Bij
aanvang van mijn geschiedenisles leveren de leerlingen hun mobiele
telefoon in. Dat is inmiddels een ritueel en ik weet, rituelen zijn
belangrijk. De terugkerende handeling, het gevoel 'zo doen we dat
hier', dat komt een les ten goede. Ik zou natuurlijk ook met mijn
leerlingen een jodelsessie kunnen houden, of ze hallucinerende
wortelsap kunnen toedienen, maar ik geloof niet dat we daarmee echt
verder zouden komen.
Nee,
het inleveren van de mobiel volstaat en dient bovendien een hoger
doel: gefocuste leerlingen. Vorig jaar kwam ik tot de conclusie dat
de mobiele telefoon vooral afleidt en dat scholen toe zijn aan
algemene regels.

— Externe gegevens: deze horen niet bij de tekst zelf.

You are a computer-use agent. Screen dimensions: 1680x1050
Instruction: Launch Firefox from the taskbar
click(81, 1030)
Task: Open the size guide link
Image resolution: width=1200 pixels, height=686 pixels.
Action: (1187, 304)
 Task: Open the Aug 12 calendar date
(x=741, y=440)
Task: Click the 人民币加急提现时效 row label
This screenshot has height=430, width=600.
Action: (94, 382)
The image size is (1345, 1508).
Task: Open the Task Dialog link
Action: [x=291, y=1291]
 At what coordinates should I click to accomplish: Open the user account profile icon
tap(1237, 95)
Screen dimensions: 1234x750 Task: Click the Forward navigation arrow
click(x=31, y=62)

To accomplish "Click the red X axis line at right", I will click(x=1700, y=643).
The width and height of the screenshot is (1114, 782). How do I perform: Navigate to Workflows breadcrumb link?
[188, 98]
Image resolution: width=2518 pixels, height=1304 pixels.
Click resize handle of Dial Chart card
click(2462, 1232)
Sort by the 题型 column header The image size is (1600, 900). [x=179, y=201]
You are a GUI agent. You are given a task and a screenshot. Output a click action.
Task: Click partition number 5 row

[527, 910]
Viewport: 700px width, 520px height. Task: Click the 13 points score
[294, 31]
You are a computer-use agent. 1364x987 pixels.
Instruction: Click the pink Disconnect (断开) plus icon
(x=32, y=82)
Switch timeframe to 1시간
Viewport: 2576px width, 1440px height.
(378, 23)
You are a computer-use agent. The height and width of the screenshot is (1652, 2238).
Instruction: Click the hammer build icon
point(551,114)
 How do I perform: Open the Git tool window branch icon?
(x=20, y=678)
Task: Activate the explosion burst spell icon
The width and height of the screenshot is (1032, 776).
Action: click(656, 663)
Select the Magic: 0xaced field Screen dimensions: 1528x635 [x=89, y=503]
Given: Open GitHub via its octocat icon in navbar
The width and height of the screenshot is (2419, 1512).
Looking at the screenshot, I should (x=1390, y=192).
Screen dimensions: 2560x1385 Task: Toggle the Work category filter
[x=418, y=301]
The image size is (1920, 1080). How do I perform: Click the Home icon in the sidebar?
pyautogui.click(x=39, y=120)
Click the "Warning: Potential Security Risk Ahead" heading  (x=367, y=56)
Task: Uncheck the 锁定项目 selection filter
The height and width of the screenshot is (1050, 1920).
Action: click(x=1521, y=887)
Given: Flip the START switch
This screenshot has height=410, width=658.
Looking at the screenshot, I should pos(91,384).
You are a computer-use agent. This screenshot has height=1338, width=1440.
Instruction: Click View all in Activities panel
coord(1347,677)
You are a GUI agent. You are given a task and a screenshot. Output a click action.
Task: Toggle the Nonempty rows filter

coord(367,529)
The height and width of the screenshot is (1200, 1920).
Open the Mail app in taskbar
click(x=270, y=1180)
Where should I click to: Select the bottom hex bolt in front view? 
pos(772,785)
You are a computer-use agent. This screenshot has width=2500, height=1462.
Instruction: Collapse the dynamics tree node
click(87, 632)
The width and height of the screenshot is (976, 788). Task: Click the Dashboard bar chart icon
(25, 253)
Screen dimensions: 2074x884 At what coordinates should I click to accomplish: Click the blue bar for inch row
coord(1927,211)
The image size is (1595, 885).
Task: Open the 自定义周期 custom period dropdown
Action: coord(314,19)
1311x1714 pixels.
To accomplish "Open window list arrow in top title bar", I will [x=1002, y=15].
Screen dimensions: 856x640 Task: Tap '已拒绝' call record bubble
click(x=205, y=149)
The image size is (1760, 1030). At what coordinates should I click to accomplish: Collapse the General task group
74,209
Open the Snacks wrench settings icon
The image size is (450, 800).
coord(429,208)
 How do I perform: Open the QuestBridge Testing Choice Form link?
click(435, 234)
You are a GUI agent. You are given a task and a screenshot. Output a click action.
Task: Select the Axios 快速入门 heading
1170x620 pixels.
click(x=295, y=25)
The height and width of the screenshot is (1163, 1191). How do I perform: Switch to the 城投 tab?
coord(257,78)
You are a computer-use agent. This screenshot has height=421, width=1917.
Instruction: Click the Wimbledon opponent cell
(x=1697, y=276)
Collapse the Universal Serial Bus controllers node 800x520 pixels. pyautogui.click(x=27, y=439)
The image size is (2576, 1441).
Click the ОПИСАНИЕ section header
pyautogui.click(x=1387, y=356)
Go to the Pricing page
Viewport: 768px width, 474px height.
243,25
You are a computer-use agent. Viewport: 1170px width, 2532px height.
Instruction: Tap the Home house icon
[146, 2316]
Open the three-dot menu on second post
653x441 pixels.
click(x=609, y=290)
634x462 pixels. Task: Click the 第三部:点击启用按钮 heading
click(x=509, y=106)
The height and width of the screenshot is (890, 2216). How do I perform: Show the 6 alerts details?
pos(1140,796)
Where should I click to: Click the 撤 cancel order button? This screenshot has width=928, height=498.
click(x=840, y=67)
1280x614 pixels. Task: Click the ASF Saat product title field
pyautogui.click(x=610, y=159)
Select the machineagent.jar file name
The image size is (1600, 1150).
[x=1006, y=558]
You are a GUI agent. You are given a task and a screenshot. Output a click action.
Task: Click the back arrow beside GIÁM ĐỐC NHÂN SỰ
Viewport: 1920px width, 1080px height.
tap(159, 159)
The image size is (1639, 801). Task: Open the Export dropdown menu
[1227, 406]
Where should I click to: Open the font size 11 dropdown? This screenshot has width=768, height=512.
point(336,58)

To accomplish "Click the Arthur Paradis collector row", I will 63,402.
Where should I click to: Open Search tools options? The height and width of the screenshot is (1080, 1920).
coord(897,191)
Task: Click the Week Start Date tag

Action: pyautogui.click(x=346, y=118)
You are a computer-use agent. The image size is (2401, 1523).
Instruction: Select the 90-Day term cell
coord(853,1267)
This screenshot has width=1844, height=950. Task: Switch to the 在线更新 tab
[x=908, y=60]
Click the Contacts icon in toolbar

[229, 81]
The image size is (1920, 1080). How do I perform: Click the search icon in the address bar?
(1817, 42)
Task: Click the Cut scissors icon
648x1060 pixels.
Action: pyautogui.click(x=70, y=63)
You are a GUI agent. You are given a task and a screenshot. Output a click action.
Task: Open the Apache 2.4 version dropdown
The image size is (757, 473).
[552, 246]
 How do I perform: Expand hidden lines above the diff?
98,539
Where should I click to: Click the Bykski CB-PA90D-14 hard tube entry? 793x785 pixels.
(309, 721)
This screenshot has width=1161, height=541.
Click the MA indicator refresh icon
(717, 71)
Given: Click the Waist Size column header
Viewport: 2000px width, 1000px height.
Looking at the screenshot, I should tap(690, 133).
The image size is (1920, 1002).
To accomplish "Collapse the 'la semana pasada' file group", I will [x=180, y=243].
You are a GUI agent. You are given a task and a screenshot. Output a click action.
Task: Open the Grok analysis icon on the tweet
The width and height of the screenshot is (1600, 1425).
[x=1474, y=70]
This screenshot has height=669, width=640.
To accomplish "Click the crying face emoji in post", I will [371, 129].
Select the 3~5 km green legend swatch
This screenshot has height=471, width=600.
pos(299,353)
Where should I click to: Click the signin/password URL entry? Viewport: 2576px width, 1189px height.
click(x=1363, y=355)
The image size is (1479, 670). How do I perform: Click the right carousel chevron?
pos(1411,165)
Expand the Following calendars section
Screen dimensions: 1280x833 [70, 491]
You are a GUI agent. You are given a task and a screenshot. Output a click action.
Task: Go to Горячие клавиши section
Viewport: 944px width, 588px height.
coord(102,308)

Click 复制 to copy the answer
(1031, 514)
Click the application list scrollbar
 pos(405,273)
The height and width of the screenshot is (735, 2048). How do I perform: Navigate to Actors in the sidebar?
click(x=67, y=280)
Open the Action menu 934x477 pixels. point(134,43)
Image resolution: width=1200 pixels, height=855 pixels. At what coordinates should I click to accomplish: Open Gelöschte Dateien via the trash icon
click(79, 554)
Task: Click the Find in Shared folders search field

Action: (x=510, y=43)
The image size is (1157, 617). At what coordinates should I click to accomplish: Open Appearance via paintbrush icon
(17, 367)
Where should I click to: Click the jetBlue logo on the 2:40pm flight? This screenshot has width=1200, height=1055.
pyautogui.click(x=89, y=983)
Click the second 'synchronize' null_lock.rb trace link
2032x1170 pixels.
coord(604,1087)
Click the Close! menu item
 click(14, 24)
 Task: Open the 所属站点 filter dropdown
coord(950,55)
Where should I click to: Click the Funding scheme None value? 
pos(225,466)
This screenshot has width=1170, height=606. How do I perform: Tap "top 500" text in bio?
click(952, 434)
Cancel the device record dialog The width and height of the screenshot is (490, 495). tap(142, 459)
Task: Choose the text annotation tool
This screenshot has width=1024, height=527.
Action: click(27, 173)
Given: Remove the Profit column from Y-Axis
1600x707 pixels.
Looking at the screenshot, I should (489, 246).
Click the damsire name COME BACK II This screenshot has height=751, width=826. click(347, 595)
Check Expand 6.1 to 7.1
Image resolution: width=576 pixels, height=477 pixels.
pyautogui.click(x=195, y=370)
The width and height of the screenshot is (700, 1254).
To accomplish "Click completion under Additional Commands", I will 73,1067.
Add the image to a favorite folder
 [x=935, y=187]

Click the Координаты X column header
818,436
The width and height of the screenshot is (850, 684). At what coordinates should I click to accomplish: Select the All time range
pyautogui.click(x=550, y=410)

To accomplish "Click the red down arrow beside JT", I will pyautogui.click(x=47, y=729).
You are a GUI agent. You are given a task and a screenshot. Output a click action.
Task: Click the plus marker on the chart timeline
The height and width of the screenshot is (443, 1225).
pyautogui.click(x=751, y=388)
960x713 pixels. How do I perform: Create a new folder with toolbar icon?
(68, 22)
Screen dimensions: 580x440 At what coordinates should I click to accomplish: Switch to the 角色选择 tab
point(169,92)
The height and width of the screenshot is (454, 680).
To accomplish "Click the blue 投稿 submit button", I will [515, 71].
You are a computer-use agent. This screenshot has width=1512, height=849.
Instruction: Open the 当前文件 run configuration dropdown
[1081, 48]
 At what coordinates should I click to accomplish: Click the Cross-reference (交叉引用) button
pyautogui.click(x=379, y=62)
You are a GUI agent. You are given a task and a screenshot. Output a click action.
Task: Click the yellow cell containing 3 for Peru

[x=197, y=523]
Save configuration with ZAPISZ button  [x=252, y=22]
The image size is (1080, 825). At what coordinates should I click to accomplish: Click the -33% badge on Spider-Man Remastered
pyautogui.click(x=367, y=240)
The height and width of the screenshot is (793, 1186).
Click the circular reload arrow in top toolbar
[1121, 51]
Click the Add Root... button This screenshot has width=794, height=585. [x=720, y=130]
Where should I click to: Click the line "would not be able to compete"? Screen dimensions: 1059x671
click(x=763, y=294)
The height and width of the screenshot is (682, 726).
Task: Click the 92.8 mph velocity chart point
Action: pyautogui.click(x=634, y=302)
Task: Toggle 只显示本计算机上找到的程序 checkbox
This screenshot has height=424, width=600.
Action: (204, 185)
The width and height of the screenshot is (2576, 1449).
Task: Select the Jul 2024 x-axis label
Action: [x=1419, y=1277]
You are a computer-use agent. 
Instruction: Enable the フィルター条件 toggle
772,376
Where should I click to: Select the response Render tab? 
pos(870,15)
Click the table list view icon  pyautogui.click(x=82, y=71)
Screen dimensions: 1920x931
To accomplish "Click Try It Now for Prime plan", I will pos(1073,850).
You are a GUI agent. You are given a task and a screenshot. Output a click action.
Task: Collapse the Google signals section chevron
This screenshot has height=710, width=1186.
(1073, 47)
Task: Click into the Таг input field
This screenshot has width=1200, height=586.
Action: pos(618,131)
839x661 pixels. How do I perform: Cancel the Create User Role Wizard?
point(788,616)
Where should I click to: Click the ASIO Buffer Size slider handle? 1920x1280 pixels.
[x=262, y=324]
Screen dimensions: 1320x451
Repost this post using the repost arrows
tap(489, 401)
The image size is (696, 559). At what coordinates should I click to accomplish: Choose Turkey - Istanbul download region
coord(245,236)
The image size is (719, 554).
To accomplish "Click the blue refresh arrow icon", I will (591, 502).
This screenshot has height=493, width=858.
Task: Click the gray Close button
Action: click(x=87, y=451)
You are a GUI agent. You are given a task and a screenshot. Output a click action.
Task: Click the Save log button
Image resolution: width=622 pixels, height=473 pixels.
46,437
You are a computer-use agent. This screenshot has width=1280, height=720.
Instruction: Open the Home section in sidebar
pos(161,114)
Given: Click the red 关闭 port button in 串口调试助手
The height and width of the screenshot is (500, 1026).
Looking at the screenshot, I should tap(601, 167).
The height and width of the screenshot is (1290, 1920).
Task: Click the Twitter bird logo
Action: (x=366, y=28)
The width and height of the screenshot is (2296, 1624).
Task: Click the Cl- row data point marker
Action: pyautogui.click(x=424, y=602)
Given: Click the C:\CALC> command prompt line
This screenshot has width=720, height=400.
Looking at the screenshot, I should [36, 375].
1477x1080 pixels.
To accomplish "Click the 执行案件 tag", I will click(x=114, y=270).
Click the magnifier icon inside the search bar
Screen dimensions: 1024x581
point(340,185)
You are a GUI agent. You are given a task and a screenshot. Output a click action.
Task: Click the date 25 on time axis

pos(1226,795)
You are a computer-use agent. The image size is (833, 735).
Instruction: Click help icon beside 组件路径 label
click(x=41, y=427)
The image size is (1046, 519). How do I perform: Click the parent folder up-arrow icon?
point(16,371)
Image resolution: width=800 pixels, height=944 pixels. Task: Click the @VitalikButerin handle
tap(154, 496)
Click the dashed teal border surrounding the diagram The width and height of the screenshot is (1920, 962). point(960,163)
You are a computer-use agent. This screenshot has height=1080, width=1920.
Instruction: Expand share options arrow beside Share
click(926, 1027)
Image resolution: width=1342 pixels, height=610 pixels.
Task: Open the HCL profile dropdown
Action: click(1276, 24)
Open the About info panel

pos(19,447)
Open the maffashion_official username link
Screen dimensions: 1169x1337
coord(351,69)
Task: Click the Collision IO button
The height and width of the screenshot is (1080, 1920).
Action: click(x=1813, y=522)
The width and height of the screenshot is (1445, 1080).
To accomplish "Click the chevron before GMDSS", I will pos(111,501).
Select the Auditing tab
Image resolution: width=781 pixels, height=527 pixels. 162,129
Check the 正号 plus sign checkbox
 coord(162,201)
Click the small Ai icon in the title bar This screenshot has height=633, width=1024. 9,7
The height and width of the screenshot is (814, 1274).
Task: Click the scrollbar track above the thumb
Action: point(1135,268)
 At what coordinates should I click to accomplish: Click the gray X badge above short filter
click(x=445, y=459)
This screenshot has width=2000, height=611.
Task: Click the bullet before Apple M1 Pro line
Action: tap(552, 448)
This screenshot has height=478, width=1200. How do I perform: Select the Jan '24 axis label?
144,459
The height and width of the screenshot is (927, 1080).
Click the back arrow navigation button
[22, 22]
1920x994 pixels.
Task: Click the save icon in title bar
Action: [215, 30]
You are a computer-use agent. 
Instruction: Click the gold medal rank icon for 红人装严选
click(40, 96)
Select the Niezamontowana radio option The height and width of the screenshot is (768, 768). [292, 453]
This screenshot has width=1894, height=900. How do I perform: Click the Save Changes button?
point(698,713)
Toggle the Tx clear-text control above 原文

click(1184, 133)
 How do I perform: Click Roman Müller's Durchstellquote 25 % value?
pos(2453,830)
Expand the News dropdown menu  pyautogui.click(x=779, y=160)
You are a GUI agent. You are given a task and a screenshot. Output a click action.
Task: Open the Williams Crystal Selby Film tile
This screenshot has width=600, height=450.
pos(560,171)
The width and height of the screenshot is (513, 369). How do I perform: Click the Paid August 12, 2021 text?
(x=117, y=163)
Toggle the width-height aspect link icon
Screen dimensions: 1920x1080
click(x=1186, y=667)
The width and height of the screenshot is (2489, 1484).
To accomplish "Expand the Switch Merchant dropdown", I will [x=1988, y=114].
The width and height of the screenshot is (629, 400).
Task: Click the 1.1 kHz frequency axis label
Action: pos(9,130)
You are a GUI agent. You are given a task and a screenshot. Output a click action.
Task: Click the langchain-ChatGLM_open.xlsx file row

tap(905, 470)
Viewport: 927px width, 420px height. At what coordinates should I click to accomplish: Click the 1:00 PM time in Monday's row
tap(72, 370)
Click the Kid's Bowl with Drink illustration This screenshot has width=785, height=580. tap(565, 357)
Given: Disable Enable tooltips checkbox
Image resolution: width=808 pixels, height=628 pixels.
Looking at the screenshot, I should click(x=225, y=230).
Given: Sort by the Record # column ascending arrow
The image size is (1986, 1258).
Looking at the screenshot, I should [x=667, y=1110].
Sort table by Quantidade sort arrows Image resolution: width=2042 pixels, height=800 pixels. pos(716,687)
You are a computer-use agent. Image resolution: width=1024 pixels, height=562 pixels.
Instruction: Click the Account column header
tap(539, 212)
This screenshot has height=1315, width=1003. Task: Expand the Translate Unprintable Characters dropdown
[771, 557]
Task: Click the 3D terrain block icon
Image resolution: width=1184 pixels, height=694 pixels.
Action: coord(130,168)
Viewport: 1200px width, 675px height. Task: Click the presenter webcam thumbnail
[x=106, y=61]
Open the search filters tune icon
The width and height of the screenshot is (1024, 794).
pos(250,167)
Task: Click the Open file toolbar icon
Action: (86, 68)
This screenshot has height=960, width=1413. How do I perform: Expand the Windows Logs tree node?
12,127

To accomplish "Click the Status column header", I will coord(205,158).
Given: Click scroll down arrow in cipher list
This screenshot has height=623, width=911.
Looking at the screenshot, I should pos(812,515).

Het schrijfsel dat ik aan die conclusie wijdde, is
één van mijn meest gelezen columns, vertellen mijn
blogstatistieken. Hoe dat kan? Het probleem van de mobielendebielen
is actueel, zowel thuis als op school.
Ik
voegde de daad bij het geschreven woord en nam dit schooljaar de
proef op de som. Begin dit schooljaar bracht ik een afzichtelijk
biezen mandje mee naar school, zo'n kerstpakketmandje dat rommel
geeft. Het staat sindsdien bij de deur van mijn lokaal.
Leerlingen
keken eerst raar op van hun schermpjes toen ik ze de regel uitlegde,
maar inmiddels is het Posthumus-cultuur. Uiteraard houden sommige
leerlingen hun telefoon diep in de tas, uit, of op stil, soms
misschien onhoorbaar trillend, maar daar ga ik niet moeilijk over
doen. Ik ga niet agressief alle tassen op de kop houden om alle
mobiele telefoons in dat mandje te krijgen. Ik ben niet van de
mobiele eenheid. De leerlingen weten dat het hanteren van de telefoon
not
done
is in mijn lokaal. De grote meerderheid staat de mobiel met een
glimlach af.
Om
het belang van het ritueel te vergroten, ga ik zo nu en dan met de
mand door het lokaal, om de vergeetachtigen of de onwelwillenden een
helpende hand te bieden. Het levert soms nog wel drie, vier of zelfs
meer exemplaren op. Eén jongen góóit zijn mobieltje altijd: hij is
duidelijk toe aan een nieuwe. Anderen vragen zich juist af of hun
telefoon geen schade oploopt door de stugge biezen. Een zachte
bekleding zou een goed idee zijn, menen zij.
Soms
sta ik aan het eind van de les bij de deur, met de gevulde mand voor
mijn borst, als een bakker die broodjes uitdeelt. Ik geef daarbij
professioneel commentaar op hoesjes en types.
Er
kleven uiteraard haken en ogen aan dit mobielenbeleid. Is het
bijvoorbeeld niet doodeenvoudig om aan het eind van de les die iPhone
5 uit het mandje te grissen, op de fiets te springen en naar de
zwarte markt te racen? Zo'n ding kost 800 euro! Toch blijft de
leerling zelf verantwoordelijk. Je kan die telefoon ook in je kluisje
doen. Of thuislaten. Tot dusver verloopt het overigens probleemloos.
In
de pauzes, in tussenuren en tijdens de leswissel mogen leerlingen wat
mij betreft de hele wereld bij elkaar whatsappen. Je kan ze niet
verplichten die slimmefoon thuis te laten. Maar in de les? Nee.
Mijn
suggestie de regel op de hele locatie in te voeren heeft gehoor
gevonden. Binnenkort heeft elk lokaal een eigen mobielenmandje. Het
wordt schoolbeleid. Sterker nog: het is het symbool geworden van een
frisse wind die door de school waait. Signaalsterkte uitstekend.
De
havo-4-klas, die doorgaans wat tegensputtert als het gaat om het
inleveren van de mobiel, gaf mij vorige week zelfs een nieuw, keurig
bekleed mandje cadeau voor mijn verjaardag. Ze snappen het belang van
het ritueel. Maar ze willen natuurlijk vooral niet dat hun schermpje
krassen oploopt. Daarom liggen hun geliefde hebbedingen nu elke les
zij aan zij te rusten in een zacht bedje. Op stil. Of uit. Of stiekem
trillend.
(gepubliceerd in de Leeuwarder Courant op 13-12-12)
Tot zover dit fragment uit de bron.